→ **Collected data entries**
---------------

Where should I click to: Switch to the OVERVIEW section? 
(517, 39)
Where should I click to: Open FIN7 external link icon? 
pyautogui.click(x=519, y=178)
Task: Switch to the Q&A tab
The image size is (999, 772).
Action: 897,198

---------------

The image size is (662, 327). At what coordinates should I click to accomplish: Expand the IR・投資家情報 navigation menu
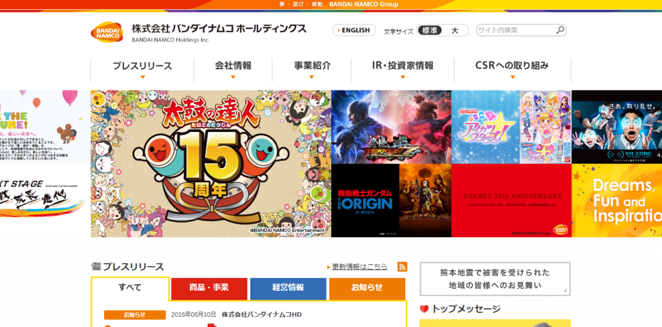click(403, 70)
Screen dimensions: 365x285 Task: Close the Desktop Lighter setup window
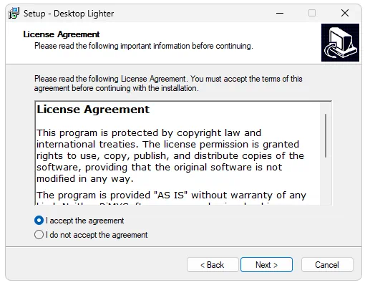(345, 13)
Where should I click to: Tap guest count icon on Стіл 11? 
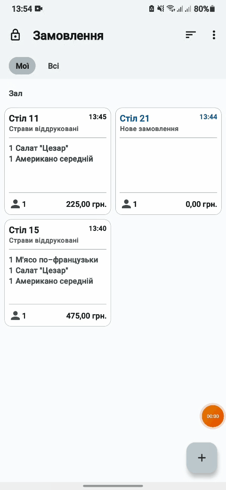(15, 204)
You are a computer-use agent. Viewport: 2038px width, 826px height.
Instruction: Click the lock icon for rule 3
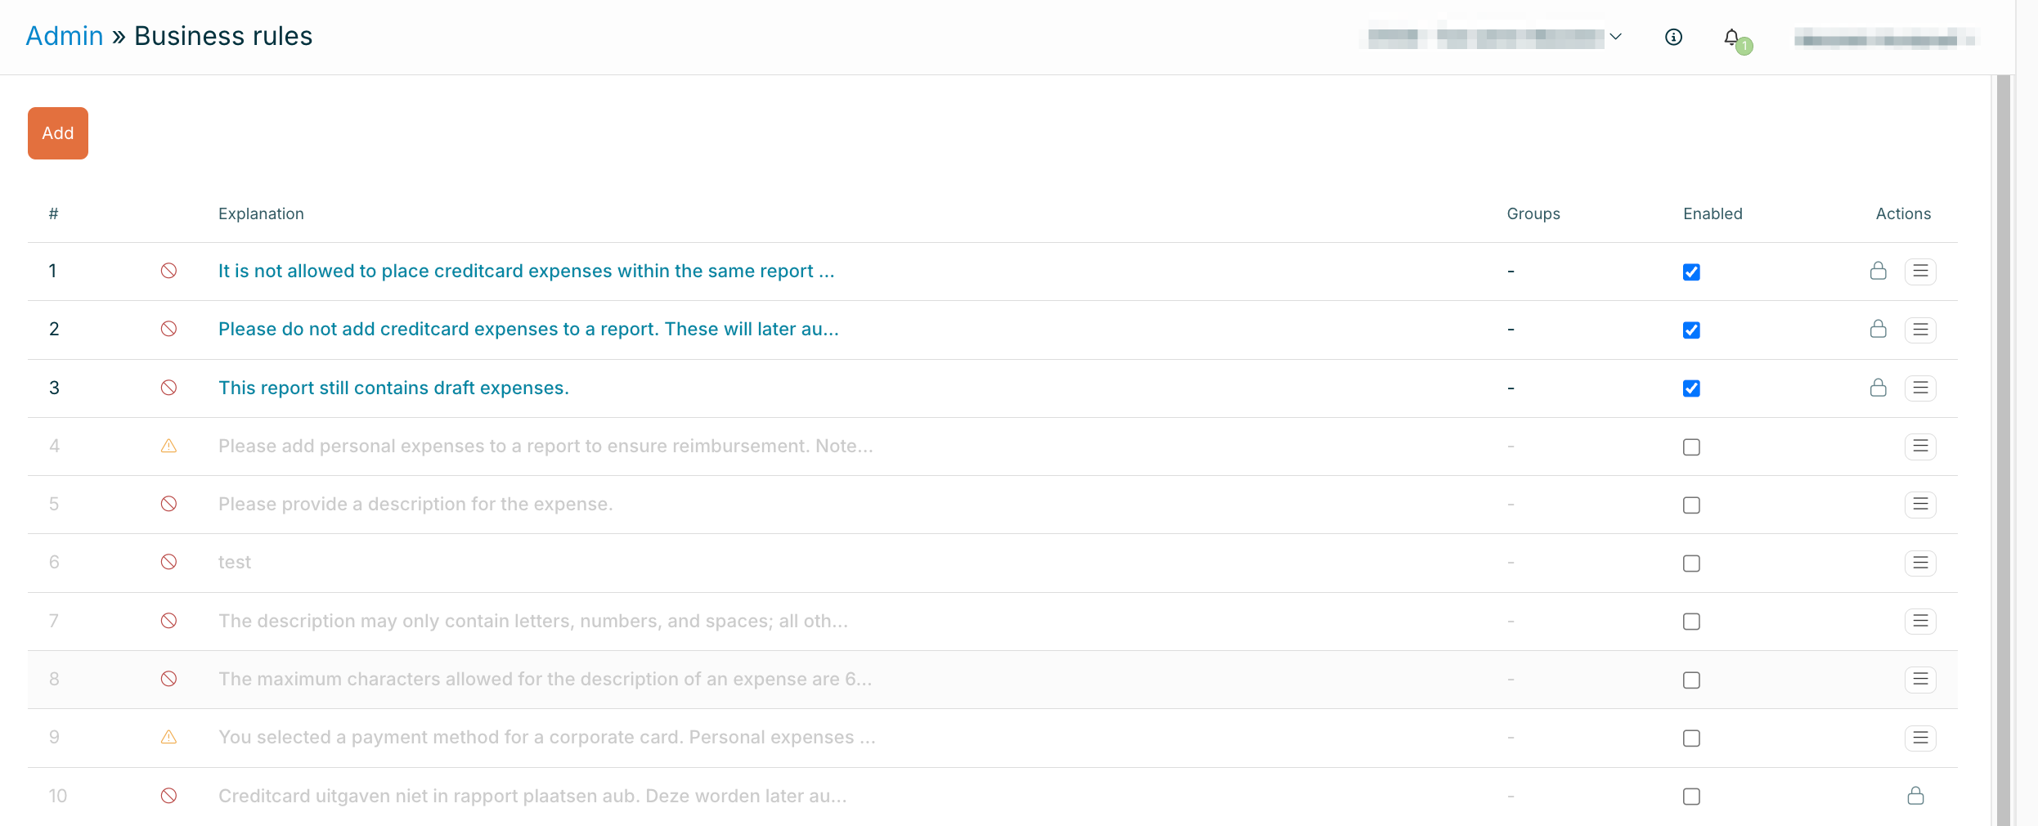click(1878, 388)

---------------

Above are some records; extract exactly the lines from the one containing "The image size is (662, 327)." through the one containing "You are a computer-use" and drop the pictures.

→ **ANSWER SECTION**
The image size is (662, 327). At what coordinates should I click to accomplish: Expand the IR・投資家情報 navigation menu
click(403, 70)
Screen dimensions: 365x285 Task: Close the Desktop Lighter setup window
(345, 13)
Where should I click to: Tap guest count icon on Стіл 11? 
(15, 204)
You are a computer-use agent. Viewport: 2038px width, 826px height.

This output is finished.